Отрывок →

○ ○ ○ ○ ○

Соловьев цитирует Ад XIX и Чистилище VI и XVI. В XIX Песне Ада Данте обвиняет Симонистов (28) и разоблачает алчность пастырей без закона, un pastor senza legge. Он упрекает Константина за его «Дар» «пастырю и клиру» (quella dote che da te prese il primo ricco pâtre) (29). Данте неоднократно скорбит о пагубных последствиях этой ошибки, хотя готов допустить, что Константин имел добрые намерения. Тем не менее он был не в праве так поступать. Данте ссылается повторно на «Дар» в Монархии и разъясняет, что, прежде всего, Империю нельзя разде-

лять; затем он повторяет, что отчуждение от Империи каких-либо прерогатив равносильно разрыву «хитона несшитого, разодрать который не осмеливались даже те, кто пронзили копьем истинного Бога, Христа». Автономию Империи невозможно было акцентировать более отчетливо. «Империи не подобает разрушать самое себя» — «ergo Imperio se ipsum destruere non licet». Более того, «Церковь имела не больше прав принимать его во владение, чем Император имел право подарить его (30)»26.

В VI Песне Чистилища Данте осуждает и оплакивает междоусобные бои, которые разъединяют Италию. Снова упоминается Юстиниан: «К чему тебе подправил повода Юстиниан, когда седло пустует?» Нет Императора, и сады Империи становятся пустынными (строки 88-89, 104-105).

Шестнадцатая Песнь Чистилища имеет особое отношение к нашей теме. Она содержит рассуждения Марко Ломбардского (31) о неправильном руководстве Светской власти. «Законы есть, но кто же им защита?» Нет Императора, а пастух, ведущий паству, не годится для этой задачи. Имеется в виду Папа. Дурное управление виной тому, что мир такой плохой. Римская Церковь упала в грязь и, стремясь соединить две власти в одной (con-fondere in se due reggimenti) (32), лишь осквернила себя. В прошлом «Рим, давший миру наилучший строй, имел два солнца, так что видно было, где божий путь лежит, а где мирской» {due soli aver, che I'una e l'altra strada / facean vedere, e del mondo e di Deo). Но теперь одно другое погасило, меч слился с посохом, и их смешение вызвало плохое правление (строки 94-127). Данте упорно настаивает на дуализме властей: должны быть Два Солнца, то есть duo luminaria magna, Папа и Император. Любое смешение властей влечет беду. В Монархии Данте выступает за сущностную независимость Империи, поскольку Император «стоит в непосредственном отношении к главе вселенной, то есть к Богу» (inmediate se habere ad principem universi, qui Deus est) (Монархия, III, 16). Тем не менее даже здесь он не отрицает определенной «зависимости» Римского Государя от Римского Первосвященника, «коль скоро помянутое смертное счастье в каком-то смысле сообразуется со счастьем бессмертных» (quo-dammodo ad inmortalem felicitatem ordinetur).

○ ○ ○ ○ ○

Что нужно сделать →
• a. Ответьте по отрывку о Данте на следующие вопросы:
(i) Кого Данте обвиняет в XIX Песне Ада?
(ii) Чьи рассуждения содержит Шестнадцатая Песнь Чистилища?
(iii) Сколько солнц, по словам Данте, имел в прошлом Рим?
• b. Перепишите без изменений фрагмент отрывка о Данте начиная со слов «В VI Песне Чистилища» и заканчивая словами «(строки 88-89, 104-105).».
• c. Напишите продолжение отрывка о Данте, которое начинается после его последнего предложения.

○ ○ ○ ○ ○

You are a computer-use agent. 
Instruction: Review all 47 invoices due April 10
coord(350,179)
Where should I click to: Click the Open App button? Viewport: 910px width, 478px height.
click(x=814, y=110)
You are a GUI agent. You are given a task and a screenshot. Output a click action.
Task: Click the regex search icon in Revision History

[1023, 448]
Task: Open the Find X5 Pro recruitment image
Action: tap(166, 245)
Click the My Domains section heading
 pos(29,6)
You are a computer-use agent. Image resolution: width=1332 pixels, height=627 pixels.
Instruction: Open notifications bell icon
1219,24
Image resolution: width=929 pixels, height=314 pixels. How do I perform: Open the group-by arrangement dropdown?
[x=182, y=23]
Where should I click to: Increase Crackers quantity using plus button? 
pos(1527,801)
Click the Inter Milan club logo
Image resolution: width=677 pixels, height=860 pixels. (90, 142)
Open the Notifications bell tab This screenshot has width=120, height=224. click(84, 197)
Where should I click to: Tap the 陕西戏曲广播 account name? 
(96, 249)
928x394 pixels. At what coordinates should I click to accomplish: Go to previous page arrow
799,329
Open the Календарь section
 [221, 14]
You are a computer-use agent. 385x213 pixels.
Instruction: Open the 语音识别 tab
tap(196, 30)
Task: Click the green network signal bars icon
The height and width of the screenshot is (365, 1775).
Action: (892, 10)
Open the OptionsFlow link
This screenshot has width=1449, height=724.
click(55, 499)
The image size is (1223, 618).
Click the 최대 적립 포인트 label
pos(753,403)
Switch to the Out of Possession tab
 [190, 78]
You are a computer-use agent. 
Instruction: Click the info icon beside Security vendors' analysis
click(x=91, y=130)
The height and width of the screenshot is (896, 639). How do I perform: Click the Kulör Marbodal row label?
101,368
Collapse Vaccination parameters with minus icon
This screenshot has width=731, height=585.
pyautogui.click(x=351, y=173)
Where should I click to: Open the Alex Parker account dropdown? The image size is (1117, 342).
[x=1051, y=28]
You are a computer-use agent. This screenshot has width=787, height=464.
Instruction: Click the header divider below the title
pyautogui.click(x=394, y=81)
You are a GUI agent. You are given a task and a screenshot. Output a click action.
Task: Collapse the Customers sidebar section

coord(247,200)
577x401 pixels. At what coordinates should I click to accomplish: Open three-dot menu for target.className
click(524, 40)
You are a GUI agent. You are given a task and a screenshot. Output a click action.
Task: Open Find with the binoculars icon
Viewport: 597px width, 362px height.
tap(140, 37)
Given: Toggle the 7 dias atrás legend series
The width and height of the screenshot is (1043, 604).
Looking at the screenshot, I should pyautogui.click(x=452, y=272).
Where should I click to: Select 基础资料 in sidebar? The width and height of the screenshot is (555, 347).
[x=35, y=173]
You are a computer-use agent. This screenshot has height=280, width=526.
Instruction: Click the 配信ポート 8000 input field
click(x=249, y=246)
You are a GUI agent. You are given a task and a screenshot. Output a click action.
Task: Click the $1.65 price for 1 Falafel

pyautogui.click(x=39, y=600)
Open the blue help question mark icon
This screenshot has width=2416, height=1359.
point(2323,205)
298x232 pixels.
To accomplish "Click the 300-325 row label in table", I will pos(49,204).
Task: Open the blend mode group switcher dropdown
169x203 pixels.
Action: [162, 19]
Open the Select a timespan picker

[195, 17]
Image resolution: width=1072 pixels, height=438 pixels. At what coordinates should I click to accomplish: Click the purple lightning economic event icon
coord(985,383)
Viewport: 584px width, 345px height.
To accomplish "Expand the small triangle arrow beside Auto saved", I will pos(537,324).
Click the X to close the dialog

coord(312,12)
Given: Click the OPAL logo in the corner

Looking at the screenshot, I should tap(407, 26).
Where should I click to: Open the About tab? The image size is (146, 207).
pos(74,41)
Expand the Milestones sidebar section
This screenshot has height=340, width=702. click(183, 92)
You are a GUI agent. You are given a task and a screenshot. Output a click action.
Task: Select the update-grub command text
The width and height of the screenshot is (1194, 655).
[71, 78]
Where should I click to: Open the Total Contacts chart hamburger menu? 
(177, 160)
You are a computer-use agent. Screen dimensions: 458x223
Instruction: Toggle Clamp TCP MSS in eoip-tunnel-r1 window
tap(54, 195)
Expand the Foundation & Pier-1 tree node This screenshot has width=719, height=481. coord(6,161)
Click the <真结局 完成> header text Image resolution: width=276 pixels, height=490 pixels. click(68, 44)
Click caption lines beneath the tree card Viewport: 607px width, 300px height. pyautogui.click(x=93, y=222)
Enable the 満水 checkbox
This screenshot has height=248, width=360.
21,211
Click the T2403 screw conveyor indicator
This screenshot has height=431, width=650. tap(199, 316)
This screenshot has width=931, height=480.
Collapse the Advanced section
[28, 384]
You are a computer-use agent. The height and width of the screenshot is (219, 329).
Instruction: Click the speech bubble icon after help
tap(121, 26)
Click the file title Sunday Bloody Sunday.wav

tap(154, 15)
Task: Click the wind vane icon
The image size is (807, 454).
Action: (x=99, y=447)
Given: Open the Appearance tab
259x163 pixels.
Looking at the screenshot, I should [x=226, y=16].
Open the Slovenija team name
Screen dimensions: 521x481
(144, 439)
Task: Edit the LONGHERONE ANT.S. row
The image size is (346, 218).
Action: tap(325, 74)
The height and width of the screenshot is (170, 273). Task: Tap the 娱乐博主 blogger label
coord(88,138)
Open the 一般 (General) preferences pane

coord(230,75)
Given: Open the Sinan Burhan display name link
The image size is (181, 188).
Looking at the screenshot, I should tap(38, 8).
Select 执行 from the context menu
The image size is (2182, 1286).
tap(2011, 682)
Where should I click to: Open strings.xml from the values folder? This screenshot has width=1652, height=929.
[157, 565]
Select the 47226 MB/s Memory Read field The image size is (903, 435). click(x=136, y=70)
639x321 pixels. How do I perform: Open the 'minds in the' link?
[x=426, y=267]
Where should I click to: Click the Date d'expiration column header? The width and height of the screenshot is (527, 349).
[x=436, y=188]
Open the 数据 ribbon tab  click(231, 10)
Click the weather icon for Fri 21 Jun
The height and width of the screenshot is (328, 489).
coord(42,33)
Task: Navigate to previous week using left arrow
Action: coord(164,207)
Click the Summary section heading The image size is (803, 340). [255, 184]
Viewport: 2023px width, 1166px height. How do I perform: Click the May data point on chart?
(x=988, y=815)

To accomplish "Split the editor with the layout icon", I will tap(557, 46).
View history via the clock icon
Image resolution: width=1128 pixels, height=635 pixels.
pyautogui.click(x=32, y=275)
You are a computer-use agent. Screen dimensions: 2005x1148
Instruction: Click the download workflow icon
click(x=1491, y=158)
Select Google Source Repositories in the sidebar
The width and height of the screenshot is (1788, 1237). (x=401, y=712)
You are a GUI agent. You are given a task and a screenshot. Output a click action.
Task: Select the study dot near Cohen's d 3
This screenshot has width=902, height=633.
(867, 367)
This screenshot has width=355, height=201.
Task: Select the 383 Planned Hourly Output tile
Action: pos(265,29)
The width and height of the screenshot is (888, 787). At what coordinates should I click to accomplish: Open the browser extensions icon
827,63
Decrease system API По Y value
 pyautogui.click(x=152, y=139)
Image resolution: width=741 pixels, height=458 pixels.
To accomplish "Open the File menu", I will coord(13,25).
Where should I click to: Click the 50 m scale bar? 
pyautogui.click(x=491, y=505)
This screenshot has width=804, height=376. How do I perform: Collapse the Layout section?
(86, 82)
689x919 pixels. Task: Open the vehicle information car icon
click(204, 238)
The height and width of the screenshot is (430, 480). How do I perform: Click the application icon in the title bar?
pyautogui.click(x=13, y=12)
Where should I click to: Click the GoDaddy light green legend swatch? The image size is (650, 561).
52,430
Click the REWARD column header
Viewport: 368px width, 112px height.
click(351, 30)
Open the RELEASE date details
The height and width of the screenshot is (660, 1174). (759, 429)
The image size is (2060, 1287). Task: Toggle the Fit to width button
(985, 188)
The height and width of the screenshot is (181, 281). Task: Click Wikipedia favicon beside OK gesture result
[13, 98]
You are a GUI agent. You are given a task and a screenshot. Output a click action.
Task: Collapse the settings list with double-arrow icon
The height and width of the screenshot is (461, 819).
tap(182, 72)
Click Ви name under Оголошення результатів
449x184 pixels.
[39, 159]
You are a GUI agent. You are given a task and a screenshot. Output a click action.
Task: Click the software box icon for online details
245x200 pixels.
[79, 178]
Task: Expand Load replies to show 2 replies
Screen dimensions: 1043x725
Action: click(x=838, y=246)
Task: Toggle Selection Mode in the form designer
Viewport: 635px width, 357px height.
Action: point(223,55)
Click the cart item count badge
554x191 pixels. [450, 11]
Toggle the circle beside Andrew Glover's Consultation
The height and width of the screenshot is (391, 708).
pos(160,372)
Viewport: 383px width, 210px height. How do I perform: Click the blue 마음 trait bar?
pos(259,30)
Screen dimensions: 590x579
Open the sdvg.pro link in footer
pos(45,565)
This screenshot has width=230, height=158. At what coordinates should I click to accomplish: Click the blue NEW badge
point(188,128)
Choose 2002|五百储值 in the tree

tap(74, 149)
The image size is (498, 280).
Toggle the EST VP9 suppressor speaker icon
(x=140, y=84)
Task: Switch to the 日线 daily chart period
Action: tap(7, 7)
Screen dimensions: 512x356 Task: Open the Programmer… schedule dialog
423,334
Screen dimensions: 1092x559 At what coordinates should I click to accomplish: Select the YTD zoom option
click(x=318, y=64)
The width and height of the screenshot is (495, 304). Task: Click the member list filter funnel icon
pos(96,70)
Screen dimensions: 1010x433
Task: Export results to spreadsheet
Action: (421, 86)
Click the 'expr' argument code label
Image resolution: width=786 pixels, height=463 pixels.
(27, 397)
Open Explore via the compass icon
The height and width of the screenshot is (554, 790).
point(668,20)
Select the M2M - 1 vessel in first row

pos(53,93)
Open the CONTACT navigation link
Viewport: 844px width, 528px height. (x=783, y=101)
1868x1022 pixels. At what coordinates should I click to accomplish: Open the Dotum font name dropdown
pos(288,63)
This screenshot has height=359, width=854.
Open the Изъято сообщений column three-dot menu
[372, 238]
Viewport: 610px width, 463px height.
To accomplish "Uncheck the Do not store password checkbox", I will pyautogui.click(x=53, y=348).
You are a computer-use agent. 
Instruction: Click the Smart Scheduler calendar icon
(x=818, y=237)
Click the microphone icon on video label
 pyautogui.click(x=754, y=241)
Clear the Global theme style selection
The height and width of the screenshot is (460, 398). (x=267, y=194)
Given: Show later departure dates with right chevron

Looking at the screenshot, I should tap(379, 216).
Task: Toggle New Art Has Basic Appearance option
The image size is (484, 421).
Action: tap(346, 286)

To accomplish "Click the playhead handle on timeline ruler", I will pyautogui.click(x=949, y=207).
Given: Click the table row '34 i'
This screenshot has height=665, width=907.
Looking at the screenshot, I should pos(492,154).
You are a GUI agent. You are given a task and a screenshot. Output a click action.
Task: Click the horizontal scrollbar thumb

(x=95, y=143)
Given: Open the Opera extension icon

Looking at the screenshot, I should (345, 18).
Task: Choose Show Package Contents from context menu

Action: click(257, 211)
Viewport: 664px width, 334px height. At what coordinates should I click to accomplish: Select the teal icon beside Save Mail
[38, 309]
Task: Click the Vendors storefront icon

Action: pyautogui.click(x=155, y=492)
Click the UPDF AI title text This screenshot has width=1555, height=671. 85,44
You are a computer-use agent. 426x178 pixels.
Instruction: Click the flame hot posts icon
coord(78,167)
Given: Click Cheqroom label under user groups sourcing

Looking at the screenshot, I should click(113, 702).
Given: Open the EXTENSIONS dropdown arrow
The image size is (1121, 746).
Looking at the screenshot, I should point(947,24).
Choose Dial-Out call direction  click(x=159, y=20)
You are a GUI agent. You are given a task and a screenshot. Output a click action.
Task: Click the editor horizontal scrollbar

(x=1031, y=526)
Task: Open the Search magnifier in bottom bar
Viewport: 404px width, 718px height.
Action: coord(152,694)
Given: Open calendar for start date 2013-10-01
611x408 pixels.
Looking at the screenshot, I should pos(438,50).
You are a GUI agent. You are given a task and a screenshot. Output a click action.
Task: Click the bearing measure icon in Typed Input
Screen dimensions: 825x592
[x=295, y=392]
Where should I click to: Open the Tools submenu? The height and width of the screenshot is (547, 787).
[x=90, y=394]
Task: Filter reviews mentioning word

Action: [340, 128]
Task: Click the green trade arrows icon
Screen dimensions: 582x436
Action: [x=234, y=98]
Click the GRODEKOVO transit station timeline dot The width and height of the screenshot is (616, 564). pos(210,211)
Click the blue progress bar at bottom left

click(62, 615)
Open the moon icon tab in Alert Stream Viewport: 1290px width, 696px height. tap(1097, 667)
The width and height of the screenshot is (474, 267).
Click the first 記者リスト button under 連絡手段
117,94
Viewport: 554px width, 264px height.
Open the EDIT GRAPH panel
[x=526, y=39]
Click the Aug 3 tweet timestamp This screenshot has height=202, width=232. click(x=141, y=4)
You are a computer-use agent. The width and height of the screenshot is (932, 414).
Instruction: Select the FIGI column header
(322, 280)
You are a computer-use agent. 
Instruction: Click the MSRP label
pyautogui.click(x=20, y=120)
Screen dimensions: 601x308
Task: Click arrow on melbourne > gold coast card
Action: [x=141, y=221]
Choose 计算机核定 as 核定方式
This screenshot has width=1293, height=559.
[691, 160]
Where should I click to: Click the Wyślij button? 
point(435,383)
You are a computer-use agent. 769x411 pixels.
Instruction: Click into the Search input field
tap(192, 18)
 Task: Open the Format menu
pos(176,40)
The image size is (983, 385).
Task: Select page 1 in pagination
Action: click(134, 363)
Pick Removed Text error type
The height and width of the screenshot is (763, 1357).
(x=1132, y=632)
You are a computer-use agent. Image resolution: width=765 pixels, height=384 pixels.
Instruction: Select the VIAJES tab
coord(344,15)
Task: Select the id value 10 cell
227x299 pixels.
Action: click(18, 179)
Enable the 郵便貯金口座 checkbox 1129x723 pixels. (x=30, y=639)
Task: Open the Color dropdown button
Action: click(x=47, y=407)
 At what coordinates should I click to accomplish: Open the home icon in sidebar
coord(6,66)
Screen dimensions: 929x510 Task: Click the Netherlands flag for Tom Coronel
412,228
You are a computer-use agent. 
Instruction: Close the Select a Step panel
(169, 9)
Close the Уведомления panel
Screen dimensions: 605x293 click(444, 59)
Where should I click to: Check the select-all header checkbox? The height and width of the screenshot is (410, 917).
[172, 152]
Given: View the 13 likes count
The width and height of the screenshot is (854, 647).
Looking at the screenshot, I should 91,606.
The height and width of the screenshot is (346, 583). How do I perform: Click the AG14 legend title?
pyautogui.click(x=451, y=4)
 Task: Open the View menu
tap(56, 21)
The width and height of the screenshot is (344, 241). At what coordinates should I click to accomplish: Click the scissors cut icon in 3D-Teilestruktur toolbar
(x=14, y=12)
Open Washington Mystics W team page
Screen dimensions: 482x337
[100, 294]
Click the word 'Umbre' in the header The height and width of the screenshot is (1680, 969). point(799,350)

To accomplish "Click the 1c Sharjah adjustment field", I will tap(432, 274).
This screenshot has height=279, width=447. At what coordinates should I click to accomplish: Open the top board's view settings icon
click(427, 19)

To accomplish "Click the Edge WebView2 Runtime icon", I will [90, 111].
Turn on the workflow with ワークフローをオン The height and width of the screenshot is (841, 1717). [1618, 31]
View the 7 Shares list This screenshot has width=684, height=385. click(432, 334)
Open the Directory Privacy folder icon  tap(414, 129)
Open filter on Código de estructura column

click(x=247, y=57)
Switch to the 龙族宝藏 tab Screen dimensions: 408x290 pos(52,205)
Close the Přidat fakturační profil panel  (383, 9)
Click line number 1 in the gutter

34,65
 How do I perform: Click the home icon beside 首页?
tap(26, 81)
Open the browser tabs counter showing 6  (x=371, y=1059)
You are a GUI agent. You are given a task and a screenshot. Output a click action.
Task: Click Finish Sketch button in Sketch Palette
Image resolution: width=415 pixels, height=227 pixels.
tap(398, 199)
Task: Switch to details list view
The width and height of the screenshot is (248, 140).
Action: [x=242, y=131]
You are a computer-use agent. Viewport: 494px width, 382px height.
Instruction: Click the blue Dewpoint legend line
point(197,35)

○ ○ ○ ○ ○

Ответы по заданиям →
• a.
(i) Симонистов.
(ii) Рассуждения Марко Ломбардского.
(iii) Два солнца.

• b.
В VI Песне Чистилища Данте осуждает и оплакивает междоусобные бои, которые разъединяют Италию. Снова упоминается Юстиниан: «К чему тебе подправил повода Юстиниан, когда седло пустует?» Нет Императора, и сады Империи становятся пустынными (строки 88-89, 104-105).

• c.
Итак, пусть цезарь окажет Петру уважение, проявляемое первородным сыном к отцу своему, дабы, озаренный светом отчей славы, тем доблестнее разливал он лучи по всему кругу земному, над которым получил он власть единственно от того, кто в руках своих держит все духовное и мирское.

В Комедии Данте видит историю человечества в другом свете и в более широкой перспективе. Он даже более резок в своих выпадах против разложения Церкви, которые вкладывает в уста самого Святого Петра (Рай, XXVII. 40-66). «О difesa di Dio, perche pur giaci!» (33). (Ср.: Пс. XLIII. 23: «Exsurge: quare obdormis, Domine» (34).) Но теперь он делает ударение на том, что очищение необходимо более для возрождения Церкви, нежели для того, чтобы сохранить независимость Империи. Показательно, что Соловьев цитирует эти заслуживающие особого внимания Песни Комедии. Несмотря на его настоятельное требование абсолютной полноты авторитета Святого Петра, он хочет не допустить Sacerdotium в сферу политики и сохранить за Imperium окончательное утверждение Правды. Всему этому он мог научиться у Данте27.

IV

Теократическая схема Соловьева была композиционно сложной концепцией. Можно разглядеть следы разнообразных влияний и впечатлений, которые Соловьев испытывал в довольно быстрой последовательности. В этой схеме могут быть легко обнаружены определенные несоответствия. Действительно ли Восток предан незыблемым традициям и действительно ли его ограниченность состоит именно в том, что он настолько застыл в прошлом, что оказался неспособен к какому-либо действию в истории, тогда как Запад символизирует силу человеческой деятельности? Такой была его позиция в «Великом споре». В «La Russie et l'Eglise Universelle» ожидается, что как раз Восток, то есть Россия, выступающая от имени всех славян, «возьмется за дело Константина и Карла Великого», то есть будет играть определяющую роль в современных событиях, в то время как прошлое олицетворено Вечным Римом, отечеством Верховного Первосвятителя. Осознавал ли Соловьев эту перемену ролей и

позиций? Мессианская мечта Соловьева должна быть более тщательно проанализирована в перспективе его творческой эволюции.

Этим кратким очерком я хотел высказать мысль о том, что более внимательно следует отнестись к тому воздействию, которое, быть может, оказал на формирование теократических взглядов Соловьева Данте.

1 «Великий спор» был впервые опубликован в Руси (1883),

№ 1,2,3,14,15,18 и 23. Он переиздан в Собрании сочинений Соловьева. T. IY.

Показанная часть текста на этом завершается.